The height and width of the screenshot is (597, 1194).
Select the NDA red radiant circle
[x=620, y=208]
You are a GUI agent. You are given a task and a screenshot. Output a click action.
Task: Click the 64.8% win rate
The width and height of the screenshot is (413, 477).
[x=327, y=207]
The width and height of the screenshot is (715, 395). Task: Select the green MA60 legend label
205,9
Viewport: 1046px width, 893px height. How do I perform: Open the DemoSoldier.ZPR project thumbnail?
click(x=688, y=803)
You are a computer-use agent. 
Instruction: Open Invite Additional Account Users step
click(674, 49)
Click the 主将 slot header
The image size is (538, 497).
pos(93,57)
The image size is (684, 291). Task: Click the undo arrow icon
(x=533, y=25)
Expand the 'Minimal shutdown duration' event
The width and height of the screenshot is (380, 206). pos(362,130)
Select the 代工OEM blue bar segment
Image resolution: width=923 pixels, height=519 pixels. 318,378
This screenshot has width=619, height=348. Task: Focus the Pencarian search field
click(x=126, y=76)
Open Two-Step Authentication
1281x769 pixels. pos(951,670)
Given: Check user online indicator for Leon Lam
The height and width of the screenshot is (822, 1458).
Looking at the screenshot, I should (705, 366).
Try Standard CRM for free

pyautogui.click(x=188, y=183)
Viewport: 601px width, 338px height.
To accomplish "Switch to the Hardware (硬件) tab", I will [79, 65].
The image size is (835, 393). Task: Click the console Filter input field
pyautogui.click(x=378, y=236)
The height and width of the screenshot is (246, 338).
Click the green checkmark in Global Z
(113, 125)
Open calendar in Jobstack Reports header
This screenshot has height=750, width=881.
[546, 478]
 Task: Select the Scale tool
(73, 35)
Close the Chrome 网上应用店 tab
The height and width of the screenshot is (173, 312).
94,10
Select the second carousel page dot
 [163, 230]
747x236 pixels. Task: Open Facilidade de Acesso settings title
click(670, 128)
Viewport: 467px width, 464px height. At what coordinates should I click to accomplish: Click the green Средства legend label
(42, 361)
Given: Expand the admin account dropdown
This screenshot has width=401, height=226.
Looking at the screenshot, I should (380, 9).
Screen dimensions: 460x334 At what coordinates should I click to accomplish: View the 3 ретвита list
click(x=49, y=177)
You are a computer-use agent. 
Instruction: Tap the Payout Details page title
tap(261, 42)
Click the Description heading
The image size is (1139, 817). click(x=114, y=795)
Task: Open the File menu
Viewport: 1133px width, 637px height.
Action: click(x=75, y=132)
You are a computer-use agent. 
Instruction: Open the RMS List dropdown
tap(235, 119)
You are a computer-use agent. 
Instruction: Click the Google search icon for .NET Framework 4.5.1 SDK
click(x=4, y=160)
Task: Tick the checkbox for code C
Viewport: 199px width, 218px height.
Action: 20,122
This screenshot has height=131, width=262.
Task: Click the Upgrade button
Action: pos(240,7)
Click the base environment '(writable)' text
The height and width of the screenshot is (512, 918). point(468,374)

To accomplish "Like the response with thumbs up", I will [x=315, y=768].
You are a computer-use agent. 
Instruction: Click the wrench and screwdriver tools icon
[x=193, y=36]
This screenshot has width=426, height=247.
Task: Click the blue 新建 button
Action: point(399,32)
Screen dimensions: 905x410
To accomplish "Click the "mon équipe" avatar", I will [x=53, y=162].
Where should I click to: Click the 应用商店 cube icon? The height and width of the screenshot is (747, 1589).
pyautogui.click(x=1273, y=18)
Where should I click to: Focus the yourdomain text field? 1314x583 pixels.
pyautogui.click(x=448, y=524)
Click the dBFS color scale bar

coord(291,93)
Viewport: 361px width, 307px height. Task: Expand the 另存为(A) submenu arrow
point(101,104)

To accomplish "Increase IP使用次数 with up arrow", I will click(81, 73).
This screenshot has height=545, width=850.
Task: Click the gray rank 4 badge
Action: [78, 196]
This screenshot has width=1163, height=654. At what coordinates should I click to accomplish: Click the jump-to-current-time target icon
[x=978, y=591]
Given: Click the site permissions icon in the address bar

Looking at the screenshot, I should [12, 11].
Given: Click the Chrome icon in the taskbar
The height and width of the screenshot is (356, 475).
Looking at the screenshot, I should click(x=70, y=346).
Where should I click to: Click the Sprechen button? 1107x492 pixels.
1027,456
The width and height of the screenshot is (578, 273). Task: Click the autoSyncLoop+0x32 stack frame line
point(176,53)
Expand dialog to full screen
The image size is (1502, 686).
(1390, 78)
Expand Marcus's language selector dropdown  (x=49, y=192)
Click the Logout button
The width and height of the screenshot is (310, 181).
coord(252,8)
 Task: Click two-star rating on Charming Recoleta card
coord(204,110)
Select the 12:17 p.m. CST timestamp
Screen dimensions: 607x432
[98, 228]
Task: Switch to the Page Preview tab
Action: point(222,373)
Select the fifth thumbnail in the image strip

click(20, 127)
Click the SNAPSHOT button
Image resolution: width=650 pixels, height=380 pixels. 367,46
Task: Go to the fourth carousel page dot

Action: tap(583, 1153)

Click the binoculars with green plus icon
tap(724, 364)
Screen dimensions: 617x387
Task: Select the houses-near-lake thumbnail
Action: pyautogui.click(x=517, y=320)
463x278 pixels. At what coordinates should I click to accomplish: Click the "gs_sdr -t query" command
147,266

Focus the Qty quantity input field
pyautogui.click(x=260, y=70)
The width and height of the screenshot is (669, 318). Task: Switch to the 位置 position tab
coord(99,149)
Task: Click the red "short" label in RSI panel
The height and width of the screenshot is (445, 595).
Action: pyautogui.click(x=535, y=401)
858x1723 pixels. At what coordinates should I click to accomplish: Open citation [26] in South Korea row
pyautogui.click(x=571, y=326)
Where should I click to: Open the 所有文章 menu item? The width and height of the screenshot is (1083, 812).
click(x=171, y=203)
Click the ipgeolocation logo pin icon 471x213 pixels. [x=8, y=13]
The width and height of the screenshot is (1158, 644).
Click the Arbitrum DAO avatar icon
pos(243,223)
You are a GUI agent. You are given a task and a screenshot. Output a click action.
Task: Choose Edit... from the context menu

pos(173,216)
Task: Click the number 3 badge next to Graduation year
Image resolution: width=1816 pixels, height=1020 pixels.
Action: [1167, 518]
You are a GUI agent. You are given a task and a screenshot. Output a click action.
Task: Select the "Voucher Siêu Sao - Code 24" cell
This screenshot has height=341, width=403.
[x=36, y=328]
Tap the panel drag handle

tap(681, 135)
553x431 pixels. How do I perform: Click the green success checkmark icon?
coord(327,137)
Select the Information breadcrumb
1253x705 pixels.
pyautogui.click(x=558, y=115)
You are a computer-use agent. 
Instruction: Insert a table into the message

########

- [Task details]
Transcribe all of the data so that each line matches the source exactly.

- [Output for this task]
The height and width of the screenshot is (597, 1194).
Select the NDA red radiant circle
[x=620, y=208]
You are a GUI agent. You are given a task and a screenshot. Output a click action.
Task: Click the 64.8% win rate
The width and height of the screenshot is (413, 477).
[x=327, y=207]
The width and height of the screenshot is (715, 395). Task: Select the green MA60 legend label
205,9
Viewport: 1046px width, 893px height. How do I perform: Open the DemoSoldier.ZPR project thumbnail?
click(x=688, y=803)
You are a computer-use agent. 
Instruction: Open Invite Additional Account Users step
click(674, 49)
Click the 主将 slot header
The image size is (538, 497).
pos(93,57)
The image size is (684, 291). Task: Click the undo arrow icon
(x=533, y=25)
Expand the 'Minimal shutdown duration' event
The width and height of the screenshot is (380, 206). pos(362,130)
Select the 代工OEM blue bar segment
Image resolution: width=923 pixels, height=519 pixels. 318,378
This screenshot has width=619, height=348. Task: Focus the Pencarian search field
click(x=126, y=76)
Open Two-Step Authentication
1281x769 pixels. pos(951,670)
Given: Check user online indicator for Leon Lam
The height and width of the screenshot is (822, 1458).
Looking at the screenshot, I should (705, 366).
Try Standard CRM for free

pyautogui.click(x=188, y=183)
Viewport: 601px width, 338px height.
To accomplish "Switch to the Hardware (硬件) tab", I will [79, 65].
The image size is (835, 393). Task: Click the console Filter input field
pyautogui.click(x=378, y=236)
The height and width of the screenshot is (246, 338).
Click the green checkmark in Global Z
(113, 125)
Open calendar in Jobstack Reports header
This screenshot has height=750, width=881.
[546, 478]
 Task: Select the Scale tool
(73, 35)
Close the Chrome 网上应用店 tab
The height and width of the screenshot is (173, 312).
94,10
Select the second carousel page dot
 [163, 230]
747x236 pixels. Task: Open Facilidade de Acesso settings title
click(670, 128)
Viewport: 467px width, 464px height. At what coordinates should I click to accomplish: Click the green Средства legend label
(42, 361)
Given: Expand the admin account dropdown
This screenshot has width=401, height=226.
Looking at the screenshot, I should (380, 9).
Screen dimensions: 460x334 At what coordinates should I click to accomplish: View the 3 ретвита list
click(x=49, y=177)
You are a computer-use agent. 
Instruction: Tap the Payout Details page title
tap(261, 42)
Click the Description heading
The image size is (1139, 817). click(x=114, y=795)
Task: Open the File menu
Viewport: 1133px width, 637px height.
Action: click(x=75, y=132)
You are a computer-use agent. 
Instruction: Open the RMS List dropdown
tap(235, 119)
You are a computer-use agent. 
Instruction: Click the Google search icon for .NET Framework 4.5.1 SDK
click(x=4, y=160)
Task: Tick the checkbox for code C
Viewport: 199px width, 218px height.
Action: 20,122
This screenshot has height=131, width=262.
Task: Click the Upgrade button
Action: pos(240,7)
Click the base environment '(writable)' text
The height and width of the screenshot is (512, 918). point(468,374)

To accomplish "Like the response with thumbs up", I will [x=315, y=768].
You are a computer-use agent. 
Instruction: Click the wrench and screwdriver tools icon
[x=193, y=36]
This screenshot has width=426, height=247.
Task: Click the blue 新建 button
Action: point(399,32)
Screen dimensions: 905x410
To accomplish "Click the "mon équipe" avatar", I will [x=53, y=162].
Where should I click to: Click the 应用商店 cube icon? The height and width of the screenshot is (747, 1589).
pyautogui.click(x=1273, y=18)
Where should I click to: Focus the yourdomain text field? 1314x583 pixels.
pyautogui.click(x=448, y=524)
Click the dBFS color scale bar

coord(291,93)
Viewport: 361px width, 307px height. Task: Expand the 另存为(A) submenu arrow
point(101,104)

To accomplish "Increase IP使用次数 with up arrow", I will click(81, 73).
This screenshot has height=545, width=850.
Task: Click the gray rank 4 badge
Action: [78, 196]
This screenshot has width=1163, height=654. At what coordinates should I click to accomplish: Click the jump-to-current-time target icon
[x=978, y=591]
Given: Click the site permissions icon in the address bar

Looking at the screenshot, I should [12, 11].
Given: Click the Chrome icon in the taskbar
The height and width of the screenshot is (356, 475).
Looking at the screenshot, I should click(x=70, y=346).
Where should I click to: Click the Sprechen button? 1107x492 pixels.
1027,456
The width and height of the screenshot is (578, 273). Task: Click the autoSyncLoop+0x32 stack frame line
point(176,53)
Expand dialog to full screen
The image size is (1502, 686).
(1390, 78)
Expand Marcus's language selector dropdown  (x=49, y=192)
Click the Logout button
The width and height of the screenshot is (310, 181).
coord(252,8)
 Task: Click two-star rating on Charming Recoleta card
coord(204,110)
Select the 12:17 p.m. CST timestamp
Screen dimensions: 607x432
[98, 228]
Task: Switch to the Page Preview tab
Action: point(222,373)
Select the fifth thumbnail in the image strip

click(20, 127)
Click the SNAPSHOT button
Image resolution: width=650 pixels, height=380 pixels. 367,46
Task: Go to the fourth carousel page dot

Action: tap(583, 1153)

Click the binoculars with green plus icon
tap(724, 364)
Screen dimensions: 617x387
Task: Select the houses-near-lake thumbnail
Action: pyautogui.click(x=517, y=320)
463x278 pixels. At what coordinates should I click to accomplish: Click the "gs_sdr -t query" command
147,266

Focus the Qty quantity input field
pyautogui.click(x=260, y=70)
The width and height of the screenshot is (669, 318). Task: Switch to the 位置 position tab
coord(99,149)
Task: Click the red "short" label in RSI panel
The height and width of the screenshot is (445, 595).
Action: pyautogui.click(x=535, y=401)
858x1723 pixels. At what coordinates should I click to accomplish: Open citation [26] in South Korea row
pyautogui.click(x=571, y=326)
Where should I click to: Open the 所有文章 menu item? The width and height of the screenshot is (1083, 812).
click(x=171, y=203)
Click the ipgeolocation logo pin icon 471x213 pixels. [x=8, y=13]
The width and height of the screenshot is (1158, 644).
Click the Arbitrum DAO avatar icon
pos(243,223)
You are a GUI agent. You are given a task and a screenshot. Output a click action.
Task: Choose Edit... from the context menu

pos(173,216)
Task: Click the number 3 badge next to Graduation year
Image resolution: width=1816 pixels, height=1020 pixels.
Action: [1167, 518]
You are a GUI agent. You are given a task and a screenshot. Output a click action.
Task: Select the "Voucher Siêu Sao - Code 24" cell
This screenshot has height=341, width=403.
[x=36, y=328]
Tap the panel drag handle

tap(681, 135)
553x431 pixels. How do I perform: Click the green success checkmark icon?
coord(327,137)
Select the Information breadcrumb
1253x705 pixels.
pyautogui.click(x=558, y=115)
You are a computer-use agent. 
Instruction: Insert a table into the message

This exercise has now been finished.